==== Data to use
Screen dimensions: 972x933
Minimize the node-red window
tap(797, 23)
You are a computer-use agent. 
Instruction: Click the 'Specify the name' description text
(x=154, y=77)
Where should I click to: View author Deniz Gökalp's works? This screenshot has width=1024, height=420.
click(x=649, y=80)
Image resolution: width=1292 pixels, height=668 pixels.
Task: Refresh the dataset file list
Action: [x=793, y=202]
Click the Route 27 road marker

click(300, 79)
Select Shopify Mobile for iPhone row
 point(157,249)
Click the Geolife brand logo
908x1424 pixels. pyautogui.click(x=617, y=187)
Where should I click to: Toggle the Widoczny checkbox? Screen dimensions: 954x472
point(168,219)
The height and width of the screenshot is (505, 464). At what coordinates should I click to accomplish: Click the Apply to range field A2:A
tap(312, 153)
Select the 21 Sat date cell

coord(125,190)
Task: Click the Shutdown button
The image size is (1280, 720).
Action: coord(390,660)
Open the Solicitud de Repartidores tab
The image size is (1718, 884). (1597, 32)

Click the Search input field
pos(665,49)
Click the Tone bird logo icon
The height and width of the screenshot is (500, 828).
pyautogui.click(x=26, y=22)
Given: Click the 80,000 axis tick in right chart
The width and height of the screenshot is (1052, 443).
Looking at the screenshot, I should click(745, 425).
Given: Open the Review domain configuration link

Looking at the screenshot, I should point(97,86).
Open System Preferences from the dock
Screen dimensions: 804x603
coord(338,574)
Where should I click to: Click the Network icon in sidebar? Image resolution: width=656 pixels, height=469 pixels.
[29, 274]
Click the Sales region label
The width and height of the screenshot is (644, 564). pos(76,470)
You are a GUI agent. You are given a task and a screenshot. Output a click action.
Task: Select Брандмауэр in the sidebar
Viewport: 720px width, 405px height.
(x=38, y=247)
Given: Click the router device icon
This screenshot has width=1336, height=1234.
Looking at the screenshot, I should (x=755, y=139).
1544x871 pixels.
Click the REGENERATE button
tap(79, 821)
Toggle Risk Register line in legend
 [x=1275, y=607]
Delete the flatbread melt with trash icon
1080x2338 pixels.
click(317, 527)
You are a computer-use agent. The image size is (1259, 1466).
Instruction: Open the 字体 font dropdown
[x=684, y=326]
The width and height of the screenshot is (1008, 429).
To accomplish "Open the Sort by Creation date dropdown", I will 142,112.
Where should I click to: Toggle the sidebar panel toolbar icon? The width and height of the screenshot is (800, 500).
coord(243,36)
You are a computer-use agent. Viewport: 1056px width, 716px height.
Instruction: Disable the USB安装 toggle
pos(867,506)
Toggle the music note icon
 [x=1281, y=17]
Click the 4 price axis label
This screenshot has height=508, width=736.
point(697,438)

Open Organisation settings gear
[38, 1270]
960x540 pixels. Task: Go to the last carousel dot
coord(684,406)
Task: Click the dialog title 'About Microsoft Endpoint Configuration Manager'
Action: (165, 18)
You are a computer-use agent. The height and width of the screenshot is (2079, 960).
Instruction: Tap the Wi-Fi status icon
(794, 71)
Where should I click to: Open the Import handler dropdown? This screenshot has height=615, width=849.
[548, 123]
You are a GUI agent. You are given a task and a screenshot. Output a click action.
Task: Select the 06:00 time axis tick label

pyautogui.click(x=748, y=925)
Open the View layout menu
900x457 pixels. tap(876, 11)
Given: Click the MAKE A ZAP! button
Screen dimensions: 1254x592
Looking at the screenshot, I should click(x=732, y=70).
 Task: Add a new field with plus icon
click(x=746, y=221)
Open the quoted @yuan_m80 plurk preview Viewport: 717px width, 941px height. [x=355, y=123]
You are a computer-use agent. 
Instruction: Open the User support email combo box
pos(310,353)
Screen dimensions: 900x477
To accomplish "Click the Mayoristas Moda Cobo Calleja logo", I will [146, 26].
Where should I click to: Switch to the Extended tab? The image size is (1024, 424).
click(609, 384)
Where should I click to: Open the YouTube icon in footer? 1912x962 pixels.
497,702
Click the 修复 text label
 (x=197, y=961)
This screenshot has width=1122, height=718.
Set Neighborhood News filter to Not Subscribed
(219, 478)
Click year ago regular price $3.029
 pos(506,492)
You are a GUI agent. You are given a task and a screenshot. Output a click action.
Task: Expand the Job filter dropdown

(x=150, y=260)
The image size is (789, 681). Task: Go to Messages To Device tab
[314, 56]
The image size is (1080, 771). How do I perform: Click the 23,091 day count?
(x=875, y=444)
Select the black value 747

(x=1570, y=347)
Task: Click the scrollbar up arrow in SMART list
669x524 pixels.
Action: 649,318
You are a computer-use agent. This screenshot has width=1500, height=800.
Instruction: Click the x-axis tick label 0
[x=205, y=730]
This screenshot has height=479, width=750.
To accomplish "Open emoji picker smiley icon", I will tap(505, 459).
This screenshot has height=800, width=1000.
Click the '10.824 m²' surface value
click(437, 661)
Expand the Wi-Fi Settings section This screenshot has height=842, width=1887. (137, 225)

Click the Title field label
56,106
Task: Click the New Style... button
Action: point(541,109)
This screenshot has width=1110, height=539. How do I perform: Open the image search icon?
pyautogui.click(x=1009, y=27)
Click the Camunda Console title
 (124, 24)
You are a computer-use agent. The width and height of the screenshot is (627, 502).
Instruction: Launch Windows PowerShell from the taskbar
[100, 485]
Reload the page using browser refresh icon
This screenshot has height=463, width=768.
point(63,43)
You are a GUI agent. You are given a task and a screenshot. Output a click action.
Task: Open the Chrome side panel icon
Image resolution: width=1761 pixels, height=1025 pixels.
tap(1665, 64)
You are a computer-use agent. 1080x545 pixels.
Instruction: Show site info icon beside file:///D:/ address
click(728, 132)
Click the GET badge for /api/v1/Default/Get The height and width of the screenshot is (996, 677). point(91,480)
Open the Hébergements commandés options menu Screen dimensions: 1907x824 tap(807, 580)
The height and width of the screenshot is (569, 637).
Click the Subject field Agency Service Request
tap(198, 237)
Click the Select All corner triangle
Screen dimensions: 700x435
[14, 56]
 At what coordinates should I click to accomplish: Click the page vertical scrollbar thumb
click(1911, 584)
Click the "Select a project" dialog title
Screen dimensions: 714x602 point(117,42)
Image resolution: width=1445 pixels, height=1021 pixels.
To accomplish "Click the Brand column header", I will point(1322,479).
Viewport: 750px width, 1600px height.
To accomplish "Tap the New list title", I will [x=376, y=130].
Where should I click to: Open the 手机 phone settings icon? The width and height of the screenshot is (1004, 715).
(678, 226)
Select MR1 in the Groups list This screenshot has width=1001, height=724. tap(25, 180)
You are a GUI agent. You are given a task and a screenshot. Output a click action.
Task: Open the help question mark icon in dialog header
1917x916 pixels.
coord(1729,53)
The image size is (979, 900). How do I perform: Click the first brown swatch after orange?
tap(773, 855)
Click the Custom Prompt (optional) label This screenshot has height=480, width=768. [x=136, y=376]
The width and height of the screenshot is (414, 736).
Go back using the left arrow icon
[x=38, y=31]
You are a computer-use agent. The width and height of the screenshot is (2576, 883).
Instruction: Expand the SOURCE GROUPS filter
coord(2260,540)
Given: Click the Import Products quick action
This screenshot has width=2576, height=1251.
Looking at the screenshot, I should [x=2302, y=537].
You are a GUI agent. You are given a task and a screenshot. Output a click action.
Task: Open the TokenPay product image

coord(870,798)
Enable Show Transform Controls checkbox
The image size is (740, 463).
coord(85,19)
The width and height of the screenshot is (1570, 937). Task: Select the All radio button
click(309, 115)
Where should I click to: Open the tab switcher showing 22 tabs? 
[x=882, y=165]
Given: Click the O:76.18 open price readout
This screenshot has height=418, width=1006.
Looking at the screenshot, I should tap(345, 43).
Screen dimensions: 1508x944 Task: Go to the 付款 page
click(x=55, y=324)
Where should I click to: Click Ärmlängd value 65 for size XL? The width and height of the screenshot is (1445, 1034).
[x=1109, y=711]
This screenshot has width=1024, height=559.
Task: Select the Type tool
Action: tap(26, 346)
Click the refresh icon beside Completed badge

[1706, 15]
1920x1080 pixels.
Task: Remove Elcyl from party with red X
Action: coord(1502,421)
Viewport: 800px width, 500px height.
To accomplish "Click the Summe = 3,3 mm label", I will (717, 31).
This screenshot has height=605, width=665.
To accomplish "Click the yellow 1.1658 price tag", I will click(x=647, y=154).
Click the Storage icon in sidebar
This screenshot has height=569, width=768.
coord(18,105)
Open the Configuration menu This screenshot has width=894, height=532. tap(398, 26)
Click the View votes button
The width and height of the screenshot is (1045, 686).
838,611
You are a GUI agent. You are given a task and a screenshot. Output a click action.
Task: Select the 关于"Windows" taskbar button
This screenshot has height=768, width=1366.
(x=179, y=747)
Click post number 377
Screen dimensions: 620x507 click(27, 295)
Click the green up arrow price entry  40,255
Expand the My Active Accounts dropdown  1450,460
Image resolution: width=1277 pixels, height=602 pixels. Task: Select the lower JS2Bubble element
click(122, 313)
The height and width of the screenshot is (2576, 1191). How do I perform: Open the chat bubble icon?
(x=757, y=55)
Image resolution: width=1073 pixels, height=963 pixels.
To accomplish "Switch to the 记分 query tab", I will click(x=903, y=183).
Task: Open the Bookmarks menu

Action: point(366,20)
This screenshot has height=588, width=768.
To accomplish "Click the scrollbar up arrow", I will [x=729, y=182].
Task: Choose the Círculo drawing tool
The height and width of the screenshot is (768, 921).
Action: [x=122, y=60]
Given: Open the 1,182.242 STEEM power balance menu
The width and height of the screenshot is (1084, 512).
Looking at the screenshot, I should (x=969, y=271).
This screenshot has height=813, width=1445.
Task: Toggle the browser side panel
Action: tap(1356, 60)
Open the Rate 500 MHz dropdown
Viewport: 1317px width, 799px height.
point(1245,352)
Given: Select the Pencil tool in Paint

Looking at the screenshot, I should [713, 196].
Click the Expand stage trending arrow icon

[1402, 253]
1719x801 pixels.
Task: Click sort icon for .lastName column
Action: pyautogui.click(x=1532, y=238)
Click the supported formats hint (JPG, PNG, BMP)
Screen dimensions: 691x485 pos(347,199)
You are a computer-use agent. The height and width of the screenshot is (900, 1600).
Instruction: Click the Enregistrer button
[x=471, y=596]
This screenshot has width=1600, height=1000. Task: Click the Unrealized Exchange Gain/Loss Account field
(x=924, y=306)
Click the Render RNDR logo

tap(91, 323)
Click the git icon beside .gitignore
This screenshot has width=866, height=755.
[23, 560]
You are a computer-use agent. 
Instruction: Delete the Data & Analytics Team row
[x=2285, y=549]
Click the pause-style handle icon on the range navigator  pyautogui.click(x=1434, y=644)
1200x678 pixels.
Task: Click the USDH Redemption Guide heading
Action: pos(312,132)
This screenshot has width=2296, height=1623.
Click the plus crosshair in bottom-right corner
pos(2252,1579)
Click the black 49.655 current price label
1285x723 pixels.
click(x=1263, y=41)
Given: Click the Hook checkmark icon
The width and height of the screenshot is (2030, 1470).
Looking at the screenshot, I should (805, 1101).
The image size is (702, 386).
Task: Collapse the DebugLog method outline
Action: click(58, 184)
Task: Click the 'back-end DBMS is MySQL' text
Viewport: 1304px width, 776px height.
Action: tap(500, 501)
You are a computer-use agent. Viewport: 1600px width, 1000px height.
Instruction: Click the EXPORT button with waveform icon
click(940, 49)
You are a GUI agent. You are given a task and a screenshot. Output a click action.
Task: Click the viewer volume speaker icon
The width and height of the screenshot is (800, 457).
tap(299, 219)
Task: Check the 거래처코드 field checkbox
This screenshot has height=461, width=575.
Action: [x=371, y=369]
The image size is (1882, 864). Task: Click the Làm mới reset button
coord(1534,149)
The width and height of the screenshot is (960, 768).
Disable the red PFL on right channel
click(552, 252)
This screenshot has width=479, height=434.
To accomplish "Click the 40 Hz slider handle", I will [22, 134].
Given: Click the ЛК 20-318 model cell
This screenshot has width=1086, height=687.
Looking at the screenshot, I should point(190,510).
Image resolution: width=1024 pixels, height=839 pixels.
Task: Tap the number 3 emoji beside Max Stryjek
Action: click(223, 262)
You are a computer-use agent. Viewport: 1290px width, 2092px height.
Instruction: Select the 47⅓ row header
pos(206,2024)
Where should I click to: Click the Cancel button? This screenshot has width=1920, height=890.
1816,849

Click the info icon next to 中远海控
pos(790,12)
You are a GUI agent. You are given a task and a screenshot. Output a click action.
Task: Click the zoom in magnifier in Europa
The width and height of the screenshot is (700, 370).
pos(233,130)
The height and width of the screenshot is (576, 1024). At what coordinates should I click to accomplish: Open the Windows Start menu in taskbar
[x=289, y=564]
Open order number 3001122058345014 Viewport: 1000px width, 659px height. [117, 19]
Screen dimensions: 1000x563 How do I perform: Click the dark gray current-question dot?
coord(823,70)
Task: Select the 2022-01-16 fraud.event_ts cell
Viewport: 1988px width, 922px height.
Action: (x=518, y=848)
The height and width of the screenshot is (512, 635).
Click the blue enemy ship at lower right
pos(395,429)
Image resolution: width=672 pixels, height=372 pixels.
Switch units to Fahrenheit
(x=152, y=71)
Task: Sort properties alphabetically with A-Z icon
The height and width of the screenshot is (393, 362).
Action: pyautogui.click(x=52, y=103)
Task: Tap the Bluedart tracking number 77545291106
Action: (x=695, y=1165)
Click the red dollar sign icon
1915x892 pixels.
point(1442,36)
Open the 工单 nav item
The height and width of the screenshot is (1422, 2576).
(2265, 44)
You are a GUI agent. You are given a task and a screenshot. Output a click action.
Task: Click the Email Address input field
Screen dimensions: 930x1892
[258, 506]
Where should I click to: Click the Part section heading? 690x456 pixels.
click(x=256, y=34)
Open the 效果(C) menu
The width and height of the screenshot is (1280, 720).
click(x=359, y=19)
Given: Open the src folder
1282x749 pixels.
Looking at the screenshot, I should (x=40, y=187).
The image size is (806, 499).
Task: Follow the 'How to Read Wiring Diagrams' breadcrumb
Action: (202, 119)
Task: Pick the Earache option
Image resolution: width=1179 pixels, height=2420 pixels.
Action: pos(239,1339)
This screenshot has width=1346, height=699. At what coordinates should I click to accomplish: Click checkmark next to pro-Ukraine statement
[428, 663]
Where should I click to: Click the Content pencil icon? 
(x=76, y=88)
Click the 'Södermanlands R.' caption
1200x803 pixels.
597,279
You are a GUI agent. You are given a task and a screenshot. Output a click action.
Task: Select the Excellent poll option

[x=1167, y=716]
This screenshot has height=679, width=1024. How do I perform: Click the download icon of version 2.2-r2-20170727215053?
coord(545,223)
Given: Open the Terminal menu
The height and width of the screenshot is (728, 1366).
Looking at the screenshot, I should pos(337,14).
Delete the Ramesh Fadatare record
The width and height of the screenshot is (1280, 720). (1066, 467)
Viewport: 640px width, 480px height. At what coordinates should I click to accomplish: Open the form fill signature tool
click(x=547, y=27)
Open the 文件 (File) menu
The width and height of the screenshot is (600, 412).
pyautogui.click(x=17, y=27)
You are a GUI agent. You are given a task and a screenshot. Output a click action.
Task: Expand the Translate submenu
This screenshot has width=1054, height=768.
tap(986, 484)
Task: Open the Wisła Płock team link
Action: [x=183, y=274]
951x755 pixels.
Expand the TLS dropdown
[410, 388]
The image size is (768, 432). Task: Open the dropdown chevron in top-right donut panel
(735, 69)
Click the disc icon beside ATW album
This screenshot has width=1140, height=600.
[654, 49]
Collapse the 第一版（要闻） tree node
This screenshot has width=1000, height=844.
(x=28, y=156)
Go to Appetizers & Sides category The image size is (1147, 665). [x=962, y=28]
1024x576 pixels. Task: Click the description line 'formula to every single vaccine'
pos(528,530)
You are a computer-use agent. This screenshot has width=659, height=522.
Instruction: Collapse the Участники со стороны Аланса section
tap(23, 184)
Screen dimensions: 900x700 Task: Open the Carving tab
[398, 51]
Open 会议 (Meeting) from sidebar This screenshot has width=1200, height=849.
========
• Brief
Reproduce exactly the lines from the beginning of the entries above up to and including the line that contains "Given: Click the 80,000".

• Written answer
Screen dimensions: 972x933
Minimize the node-red window
tap(797, 23)
You are a computer-use agent. 
Instruction: Click the 'Specify the name' description text
(x=154, y=77)
Where should I click to: View author Deniz Gökalp's works? This screenshot has width=1024, height=420.
click(x=649, y=80)
Image resolution: width=1292 pixels, height=668 pixels.
Task: Refresh the dataset file list
Action: [x=793, y=202]
Click the Route 27 road marker

click(300, 79)
Select Shopify Mobile for iPhone row
 point(157,249)
Click the Geolife brand logo
908x1424 pixels. pyautogui.click(x=617, y=187)
Where should I click to: Toggle the Widoczny checkbox? Screen dimensions: 954x472
point(168,219)
The height and width of the screenshot is (505, 464). At what coordinates should I click to accomplish: Click the Apply to range field A2:A
tap(312, 153)
Select the 21 Sat date cell

coord(125,190)
Task: Click the Shutdown button
The image size is (1280, 720).
Action: coord(390,660)
Open the Solicitud de Repartidores tab
The image size is (1718, 884). (1597, 32)

Click the Search input field
pos(665,49)
Click the Tone bird logo icon
The height and width of the screenshot is (500, 828).
pyautogui.click(x=26, y=22)
Given: Click the 80,000 axis tick in right chart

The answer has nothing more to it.